Wednesday 8 August 2018

Why are we all so convinced the brain produces consciousness?

Most people seem to take it for granted that the brain produces consciousness and they surmise this because when the brain is damaged, the person’s mind is also damaged. Such damage not only can result in the diminishing of one’s mental capacities, it often seemingly changes the actual personality. The obvious conclusion is that the brain produces consciousness, otherwise why should the mind be affected?

Proponents of an afterlife almost invariably ignore this argument.  Instead they counter with the evidence for an afterlife such as NDE’s, mediumship, recollections of alleged previous lives, and so on.  It seems to me that implicitly, therefore, they are conceding to the skeptic that this mind-brain correlations argument is a very powerful one indeed and to be avoided. However, it is my contention that there is no need for the proponent to avoid addressing this argument head-on since, as I shall argue, it appears to be considerably less powerful than it is often thought. 

Let’s consider the following related argument: 

It surely must be obvious to everyone that spectacles (i.e. eyeglasses) actually create vision. Changing the lenses affects the vision in certain characteristic ways. One can make one's vision worse, or better. One can make one be able to see in the distance, but not close up; or conversely, to see close up, but not at a distance. We can invert peoples' vision. We can make people see everything in blue, or red, or green, you name it. Or all blurry. By painting the lenses black we can even eliminate one's vision completely! And all these effects are consistent across different people.

Of course, we know that spectacles don’t create vision. Indeed, we know in principle that spectacles could not create vision all by themselves since there is no appropriate mechanism, or conceivable causal chain, whereby vision could be created. Extra ingredients are required; namely eyes and the part of the brain dealing with vision.

Other examples apart from spectacles can be considered. Thus, consider a prism. The mixture of coloured lights obtained is not wholly produced by the prism all by itself. Something extra is involved, in this case, the white light that enters the prism. Or consider a TV set. The internal components all by themselves do not produce the programmes. Similar to the prism something else is involved, in this case, TV signals. 
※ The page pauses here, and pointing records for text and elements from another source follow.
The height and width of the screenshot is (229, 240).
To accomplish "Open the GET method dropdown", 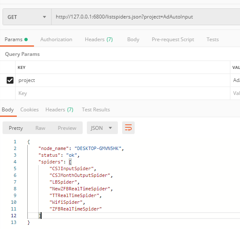I will 27,17.
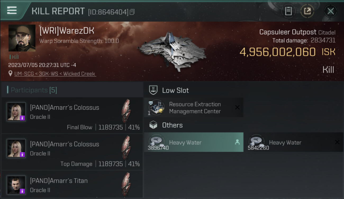Screen dimensions: 344x199
Task: Close the Kill Report window
Action: 331,11
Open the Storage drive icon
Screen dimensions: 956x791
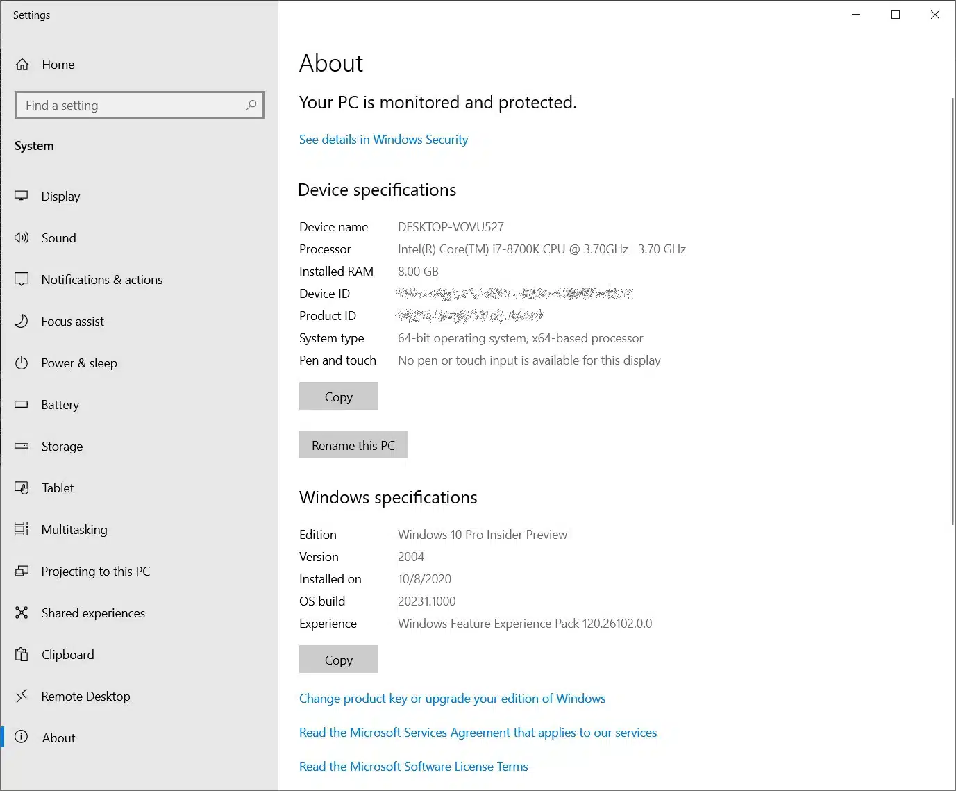tap(22, 446)
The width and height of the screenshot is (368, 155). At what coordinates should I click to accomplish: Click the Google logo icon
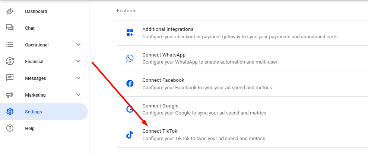coord(130,109)

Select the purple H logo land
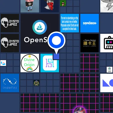(50, 63)
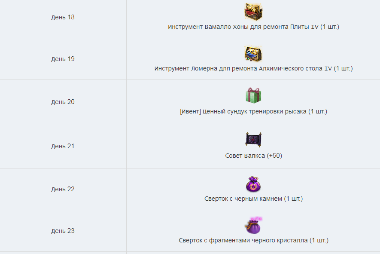Click the День 18 label
Image resolution: width=380 pixels, height=254 pixels.
(x=63, y=17)
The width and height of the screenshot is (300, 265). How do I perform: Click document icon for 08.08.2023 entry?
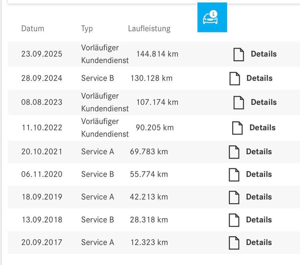point(239,102)
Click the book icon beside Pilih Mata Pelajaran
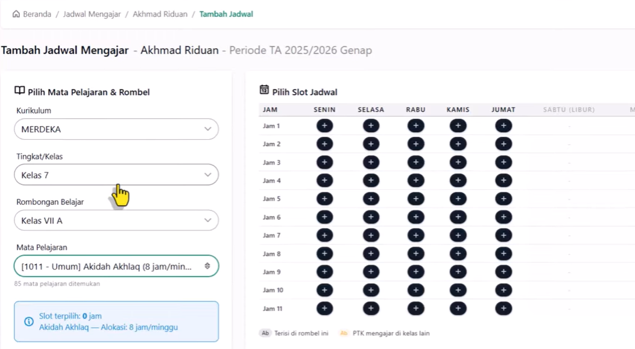This screenshot has width=635, height=349. click(17, 91)
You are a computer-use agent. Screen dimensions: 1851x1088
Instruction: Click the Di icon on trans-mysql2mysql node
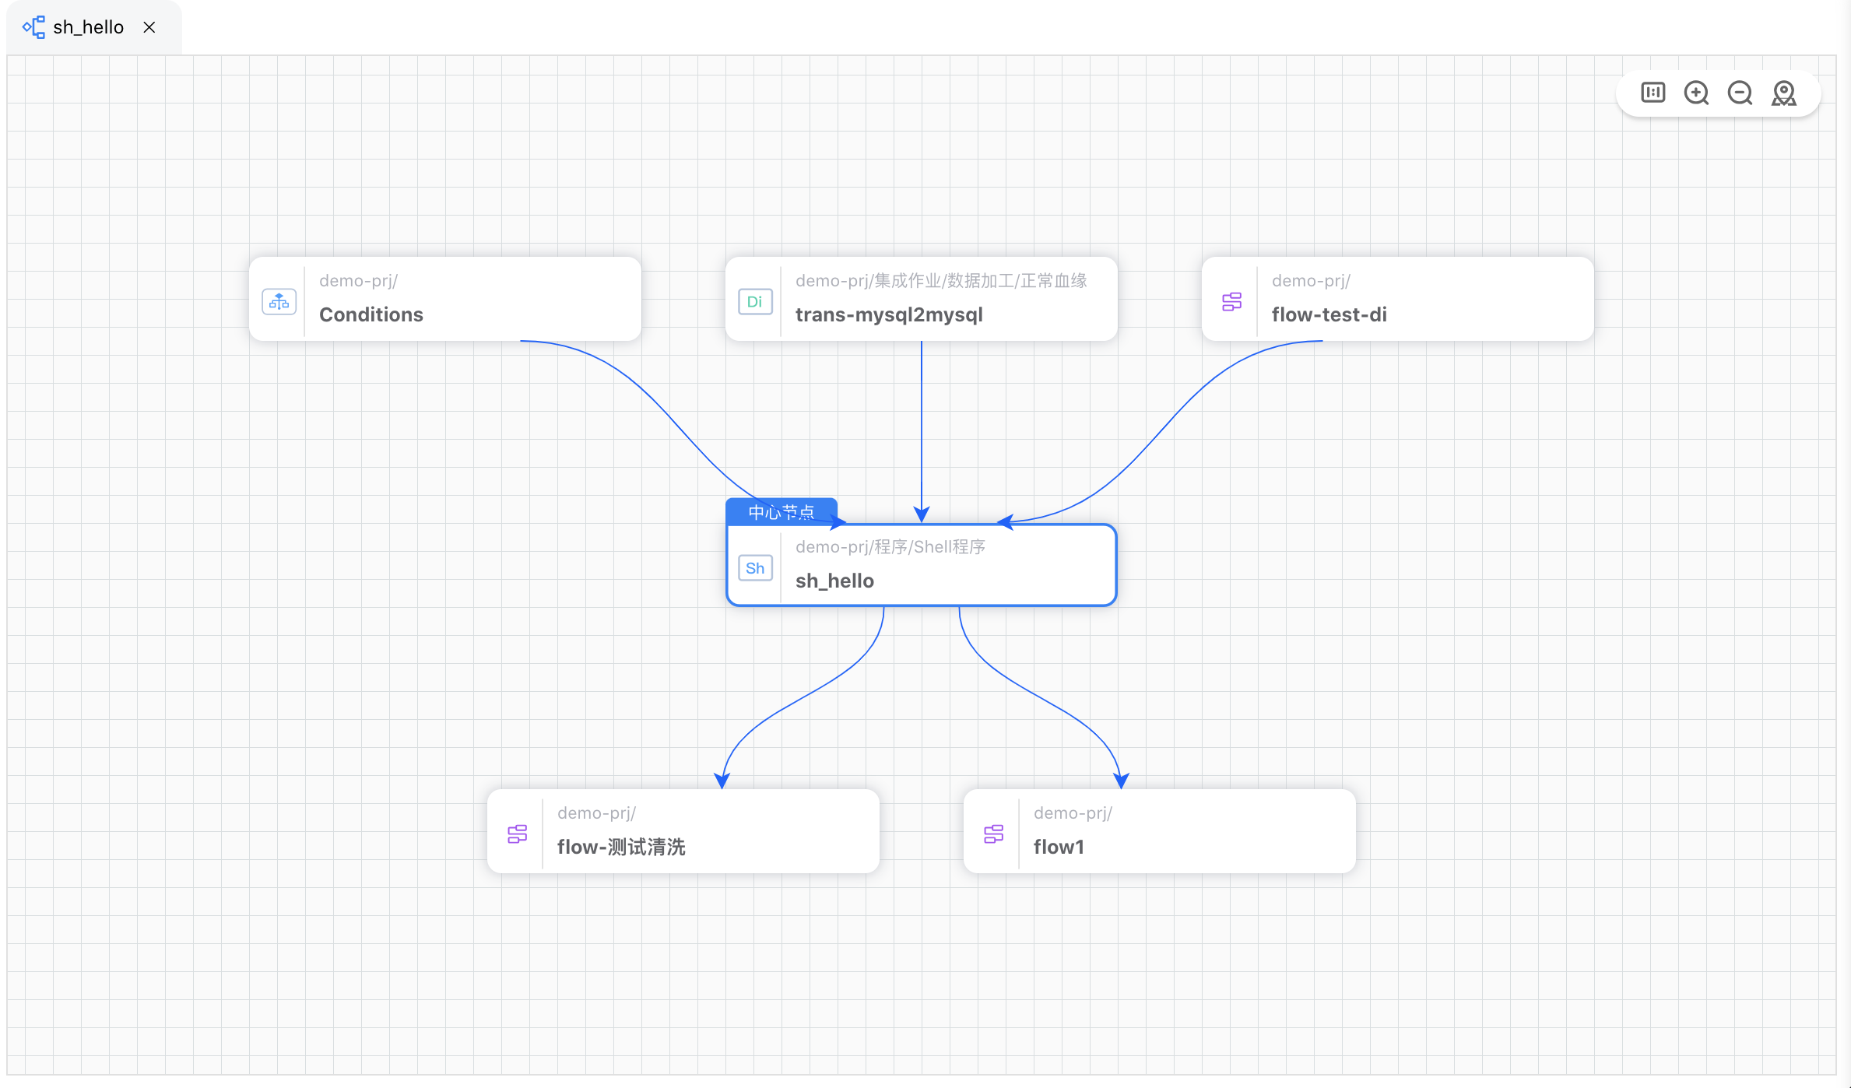pos(754,302)
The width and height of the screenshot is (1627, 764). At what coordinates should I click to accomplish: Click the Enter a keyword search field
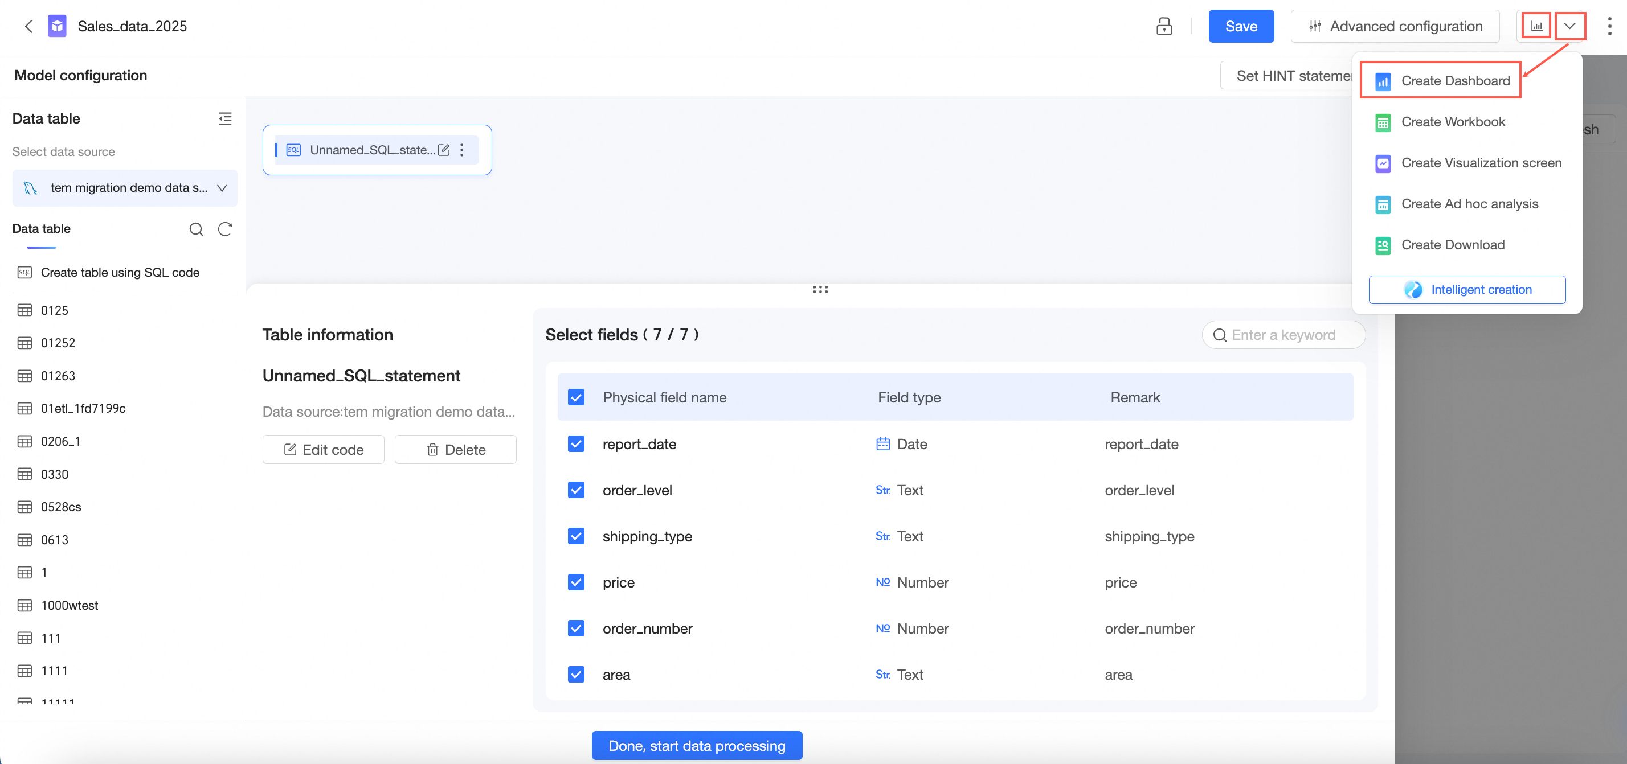[x=1283, y=335]
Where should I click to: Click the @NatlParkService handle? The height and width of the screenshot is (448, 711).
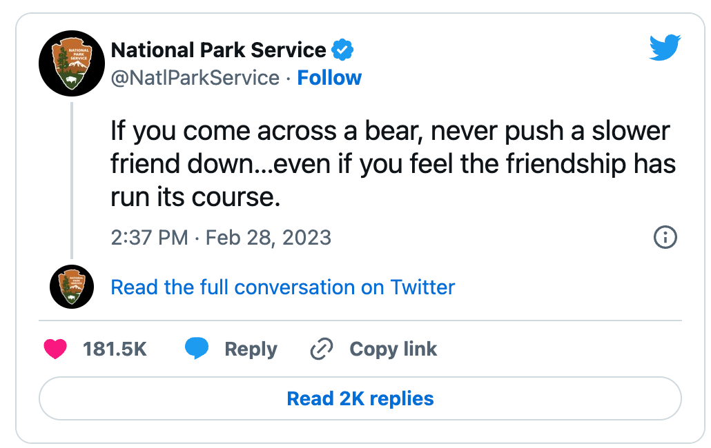point(195,78)
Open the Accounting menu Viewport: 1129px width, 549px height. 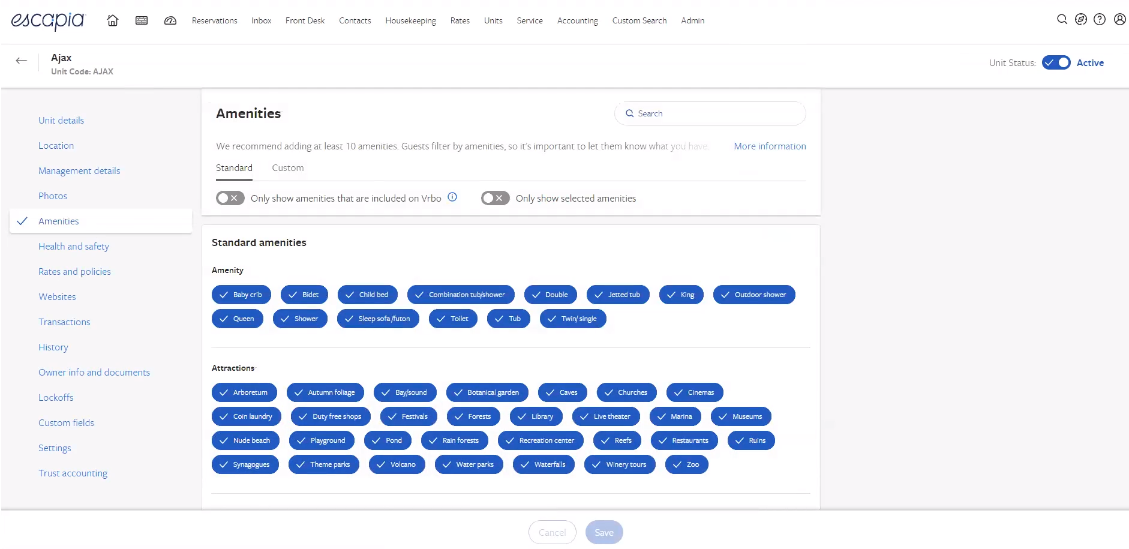[577, 20]
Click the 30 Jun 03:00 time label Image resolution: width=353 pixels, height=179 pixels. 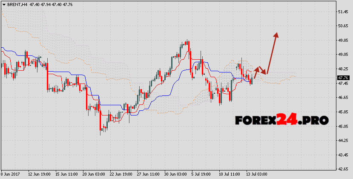176,175
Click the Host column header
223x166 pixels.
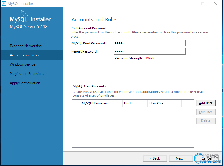(x=128, y=103)
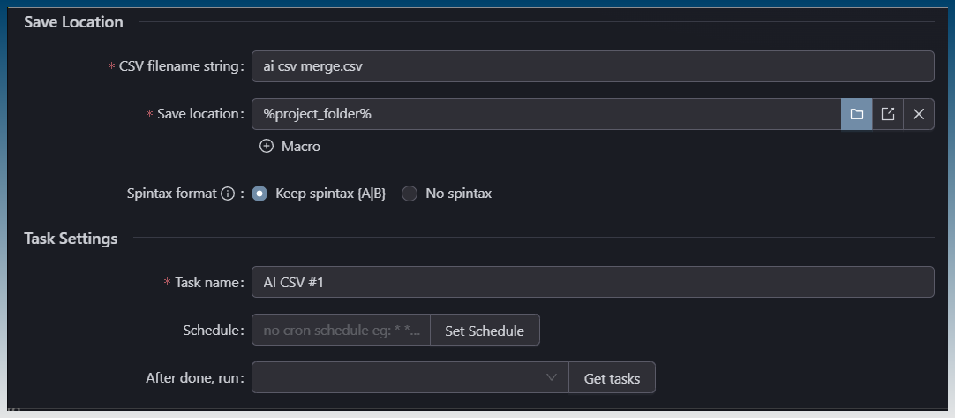Click the info icon next to Spintax format
955x418 pixels.
coord(227,194)
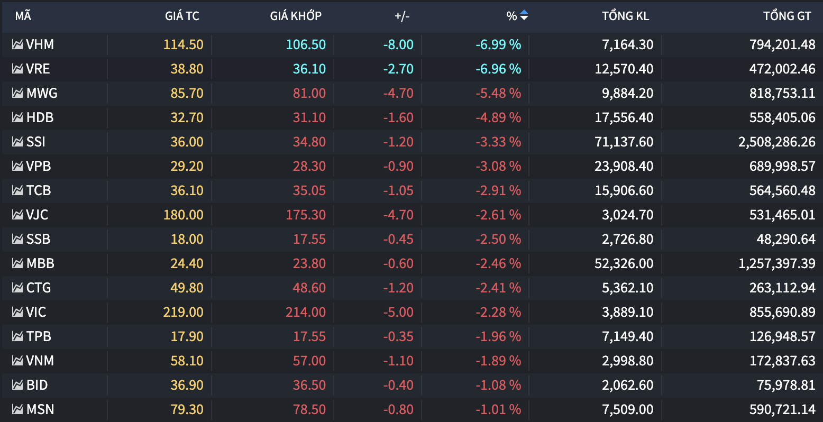The height and width of the screenshot is (422, 823).
Task: Show the chart via SSI's icon
Action: (x=17, y=142)
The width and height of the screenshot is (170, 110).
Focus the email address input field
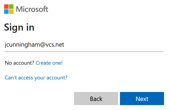pos(84,45)
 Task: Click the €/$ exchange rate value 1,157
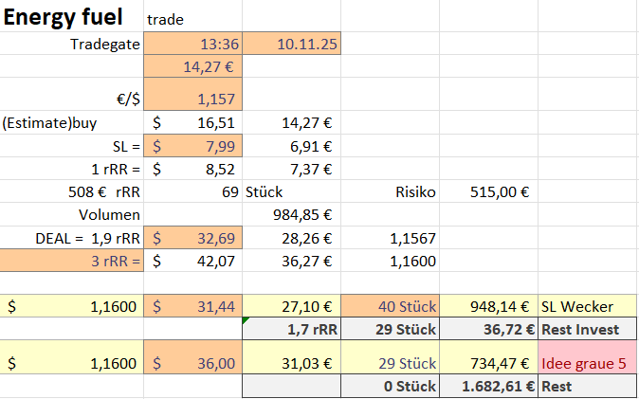pos(192,97)
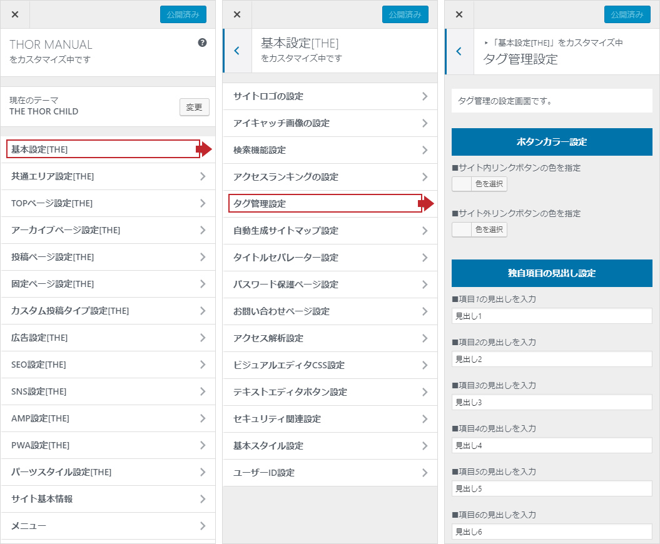660x544 pixels.
Task: Click chevron beside サイトロゴの設定
Action: tap(425, 96)

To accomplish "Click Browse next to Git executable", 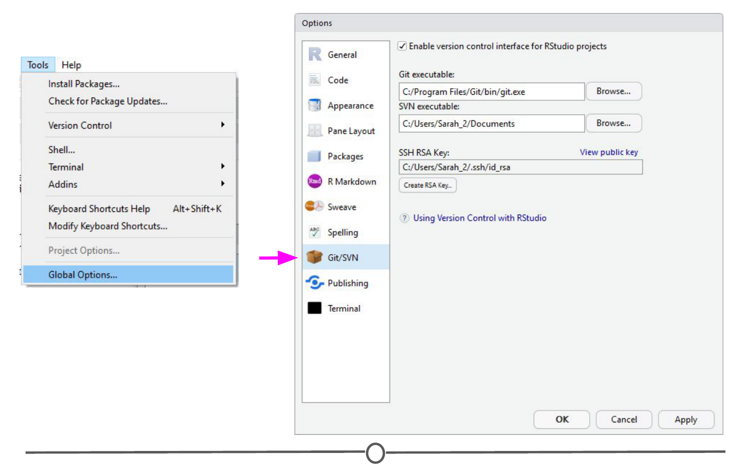I will (613, 92).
So it cannot be that the mind-brain correlations all by themselves establish that the brain creates consciousness, for how are we in a position to rule out that the relationship of consciousness to the brain is not of a similar nature to the forgoing examples where there is an extra ingredient involved; namely what we would call a self or soul?  In fact, I would go further and maintain that the brain- consciousness relationship is indeed of a similar nature to these examples. That is to say, similarly to the complete implausibility of expecting vision to be created from spectacles all by themselves, likewise it is similarly implausible to expect consciousness to be created from brains and the processes within them all by themselves

Consciousness is supposed to come into being as the end consequence of physical chains of causes and effects.  Such causes and effects are cashed out in the form of processes that we can measure; namely particles with physical properties such as charge, momentum, spin and so on, and their interactions. But at the end of such causal chains we get a sudden abrupt change from these measurable processes to subjective experiences such as, for example, the greenness of grass, the warmth of love, the smell of roses and so on. It seems we have an unbridgeable yawning ontological chasm between the termination of such physical causal chains, and such raw experiences. There is no appropriate mechanism, or conceivable causal chain, whereby such qualitative experiences could be created. The sensible conclusion then is to surely suppose that consciousness was there all along, and the processes within the brain merely affect its manifestation.  Compare to the spectacles example.  Spectacles affect vision, they can even block our vision completely if we paint the lenses black, nevertheless the unaided vision exists all along.  The spectacles do not, and could not, create vision.


An Objection

 

It is often argued that we lack any enduring nature since we change so much over time.  Hence our moods, demeanour, interests, intelligence, change throughout our lives.  Compared to when we were children we now have a much increased intelligence, we have differing interests, we have differing memories, our emotional reactions are very different. Even during the course of one day our moods can change significantly.  And just consider how much people change after a few alcohol drinks.

But all this just means that if we should find ourselves surviving the death of our bodies, then it is the underlying self that survives. What constitutes my self is that sense of me-ness that has endured since I was a child, to when I'm drunk, to what I am now. The fact that our interests, intelligence, demeanour change etc, is ultimately no more significant than, for example, the fact a table acquires scratches as it ages. Or to use the spectacles analogy, it is the unaided vision that is comparable to the self and survives.

None of the foregoing entails that there is an afterlife.  But I do think that the mind-brain correlations argument against an afterlife is significantly less compelling than people think it is.